EXERCISE AIM - Reproduce exactly the lines from the one that contains "The image size is (612, 392)." through the one that contains "(x=51, y=174)", with both of those lines included, and output only that stretch.

+ + + +

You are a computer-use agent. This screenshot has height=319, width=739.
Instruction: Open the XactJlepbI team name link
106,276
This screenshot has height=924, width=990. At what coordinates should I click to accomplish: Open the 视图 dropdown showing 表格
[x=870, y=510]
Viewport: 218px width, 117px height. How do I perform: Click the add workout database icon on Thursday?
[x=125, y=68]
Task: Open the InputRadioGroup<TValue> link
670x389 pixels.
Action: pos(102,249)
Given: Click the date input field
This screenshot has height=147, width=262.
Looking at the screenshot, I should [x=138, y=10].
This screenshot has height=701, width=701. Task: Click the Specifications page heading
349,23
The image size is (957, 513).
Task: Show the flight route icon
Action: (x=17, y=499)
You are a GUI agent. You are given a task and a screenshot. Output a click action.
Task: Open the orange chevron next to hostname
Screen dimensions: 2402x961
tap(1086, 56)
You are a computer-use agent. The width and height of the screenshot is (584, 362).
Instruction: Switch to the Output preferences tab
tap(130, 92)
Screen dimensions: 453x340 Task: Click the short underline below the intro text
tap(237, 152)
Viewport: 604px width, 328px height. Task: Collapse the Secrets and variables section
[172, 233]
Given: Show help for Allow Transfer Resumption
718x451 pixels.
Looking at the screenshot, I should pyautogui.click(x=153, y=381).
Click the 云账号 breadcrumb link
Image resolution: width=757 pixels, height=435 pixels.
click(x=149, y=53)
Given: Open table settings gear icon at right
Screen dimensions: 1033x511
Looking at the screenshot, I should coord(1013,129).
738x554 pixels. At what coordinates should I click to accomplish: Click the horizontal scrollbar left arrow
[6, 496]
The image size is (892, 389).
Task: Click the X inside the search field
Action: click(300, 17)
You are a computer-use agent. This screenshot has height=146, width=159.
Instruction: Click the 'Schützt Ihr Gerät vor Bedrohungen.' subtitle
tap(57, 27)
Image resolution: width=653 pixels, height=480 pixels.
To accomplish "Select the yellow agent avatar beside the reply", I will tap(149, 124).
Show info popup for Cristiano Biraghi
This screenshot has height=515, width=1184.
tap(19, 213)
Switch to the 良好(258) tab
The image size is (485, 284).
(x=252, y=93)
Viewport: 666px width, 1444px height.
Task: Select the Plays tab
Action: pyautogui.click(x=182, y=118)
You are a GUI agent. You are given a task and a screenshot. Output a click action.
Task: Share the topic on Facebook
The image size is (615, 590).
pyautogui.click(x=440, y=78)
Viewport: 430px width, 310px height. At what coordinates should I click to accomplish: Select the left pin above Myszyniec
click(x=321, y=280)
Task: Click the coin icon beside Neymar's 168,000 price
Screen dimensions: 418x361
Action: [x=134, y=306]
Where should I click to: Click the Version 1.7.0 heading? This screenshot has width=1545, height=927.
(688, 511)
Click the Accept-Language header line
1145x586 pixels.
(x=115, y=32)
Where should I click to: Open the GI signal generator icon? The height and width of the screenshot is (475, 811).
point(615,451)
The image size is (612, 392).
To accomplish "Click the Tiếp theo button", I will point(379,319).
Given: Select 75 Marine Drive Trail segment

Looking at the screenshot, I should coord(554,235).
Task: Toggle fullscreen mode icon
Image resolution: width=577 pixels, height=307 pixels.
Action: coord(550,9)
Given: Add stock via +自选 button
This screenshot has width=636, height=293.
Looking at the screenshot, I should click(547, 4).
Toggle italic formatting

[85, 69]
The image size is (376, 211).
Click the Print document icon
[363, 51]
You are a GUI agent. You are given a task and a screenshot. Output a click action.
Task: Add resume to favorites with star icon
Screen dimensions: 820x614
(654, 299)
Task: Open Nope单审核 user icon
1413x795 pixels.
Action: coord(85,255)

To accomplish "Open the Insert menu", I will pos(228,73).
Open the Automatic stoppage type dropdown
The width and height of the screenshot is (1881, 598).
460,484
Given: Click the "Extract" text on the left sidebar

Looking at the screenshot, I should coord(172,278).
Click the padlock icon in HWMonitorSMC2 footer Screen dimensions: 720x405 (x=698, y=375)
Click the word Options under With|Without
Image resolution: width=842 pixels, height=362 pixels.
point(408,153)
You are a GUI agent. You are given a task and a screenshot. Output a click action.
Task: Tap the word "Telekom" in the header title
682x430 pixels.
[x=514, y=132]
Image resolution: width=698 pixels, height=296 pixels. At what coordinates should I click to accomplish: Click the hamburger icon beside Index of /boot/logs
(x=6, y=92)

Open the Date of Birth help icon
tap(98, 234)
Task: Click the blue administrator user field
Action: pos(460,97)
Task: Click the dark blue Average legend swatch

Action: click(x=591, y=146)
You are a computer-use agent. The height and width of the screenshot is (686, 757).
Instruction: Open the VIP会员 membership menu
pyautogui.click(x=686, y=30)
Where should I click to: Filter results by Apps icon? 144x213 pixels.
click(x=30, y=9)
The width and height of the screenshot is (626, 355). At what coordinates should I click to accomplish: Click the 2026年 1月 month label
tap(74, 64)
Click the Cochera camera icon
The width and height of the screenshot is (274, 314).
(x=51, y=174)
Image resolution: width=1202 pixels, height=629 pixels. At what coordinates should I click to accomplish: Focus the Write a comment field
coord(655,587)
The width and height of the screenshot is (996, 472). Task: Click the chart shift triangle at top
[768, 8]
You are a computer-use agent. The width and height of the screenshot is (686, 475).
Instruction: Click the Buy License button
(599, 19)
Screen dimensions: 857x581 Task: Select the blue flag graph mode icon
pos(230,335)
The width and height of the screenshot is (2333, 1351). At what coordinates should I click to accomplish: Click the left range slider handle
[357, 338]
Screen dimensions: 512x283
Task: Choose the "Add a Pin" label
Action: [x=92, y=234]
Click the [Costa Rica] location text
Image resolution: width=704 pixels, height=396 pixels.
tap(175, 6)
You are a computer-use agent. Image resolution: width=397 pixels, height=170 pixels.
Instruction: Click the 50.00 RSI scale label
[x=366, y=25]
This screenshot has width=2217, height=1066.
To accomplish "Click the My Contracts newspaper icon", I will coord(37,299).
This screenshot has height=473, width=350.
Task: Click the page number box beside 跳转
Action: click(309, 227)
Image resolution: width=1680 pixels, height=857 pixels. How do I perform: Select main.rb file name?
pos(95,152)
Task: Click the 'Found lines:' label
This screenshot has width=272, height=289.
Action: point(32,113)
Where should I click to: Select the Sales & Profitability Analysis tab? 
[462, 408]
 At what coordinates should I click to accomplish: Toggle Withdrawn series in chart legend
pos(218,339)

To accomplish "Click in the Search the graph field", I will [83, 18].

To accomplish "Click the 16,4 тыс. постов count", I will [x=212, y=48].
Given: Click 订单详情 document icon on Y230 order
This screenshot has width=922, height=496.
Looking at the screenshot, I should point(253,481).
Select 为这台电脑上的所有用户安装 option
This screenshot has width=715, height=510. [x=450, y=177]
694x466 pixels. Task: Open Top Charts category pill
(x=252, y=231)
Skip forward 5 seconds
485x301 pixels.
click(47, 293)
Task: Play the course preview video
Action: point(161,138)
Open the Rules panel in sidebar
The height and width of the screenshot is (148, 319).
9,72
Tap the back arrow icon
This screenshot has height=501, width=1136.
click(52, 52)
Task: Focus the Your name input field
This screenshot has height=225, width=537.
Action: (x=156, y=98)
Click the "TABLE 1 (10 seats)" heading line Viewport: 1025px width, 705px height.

+ + + +

WRITTEN RESPONSE -
The image size is (612, 392).
To accomplish "Click the Tiếp theo button", I will point(379,319).
Given: Select 75 Marine Drive Trail segment

Looking at the screenshot, I should coord(554,235).
Task: Toggle fullscreen mode icon
Image resolution: width=577 pixels, height=307 pixels.
Action: coord(550,9)
Given: Add stock via +自选 button
This screenshot has width=636, height=293.
Looking at the screenshot, I should click(547, 4).
Toggle italic formatting

[85, 69]
The image size is (376, 211).
Click the Print document icon
[363, 51]
You are a GUI agent. You are given a task and a screenshot. Output a click action.
Task: Add resume to favorites with star icon
Screen dimensions: 820x614
(654, 299)
Task: Open Nope单审核 user icon
1413x795 pixels.
Action: coord(85,255)

To accomplish "Open the Insert menu", I will pos(228,73).
Open the Automatic stoppage type dropdown
The width and height of the screenshot is (1881, 598).
460,484
Given: Click the "Extract" text on the left sidebar

Looking at the screenshot, I should coord(172,278).
Click the padlock icon in HWMonitorSMC2 footer Screen dimensions: 720x405 (x=698, y=375)
Click the word Options under With|Without
Image resolution: width=842 pixels, height=362 pixels.
point(408,153)
You are a GUI agent. You are given a task and a screenshot. Output a click action.
Task: Tap the word "Telekom" in the header title
682x430 pixels.
[x=514, y=132]
Image resolution: width=698 pixels, height=296 pixels. At what coordinates should I click to accomplish: Click the hamburger icon beside Index of /boot/logs
(x=6, y=92)

Open the Date of Birth help icon
tap(98, 234)
Task: Click the blue administrator user field
Action: pos(460,97)
Task: Click the dark blue Average legend swatch

Action: click(x=591, y=146)
You are a computer-use agent. The height and width of the screenshot is (686, 757).
Instruction: Open the VIP会员 membership menu
pyautogui.click(x=686, y=30)
Where should I click to: Filter results by Apps icon? 144x213 pixels.
click(x=30, y=9)
The width and height of the screenshot is (626, 355). At what coordinates should I click to accomplish: Click the 2026年 1月 month label
tap(74, 64)
Click the Cochera camera icon
The width and height of the screenshot is (274, 314).
(x=51, y=174)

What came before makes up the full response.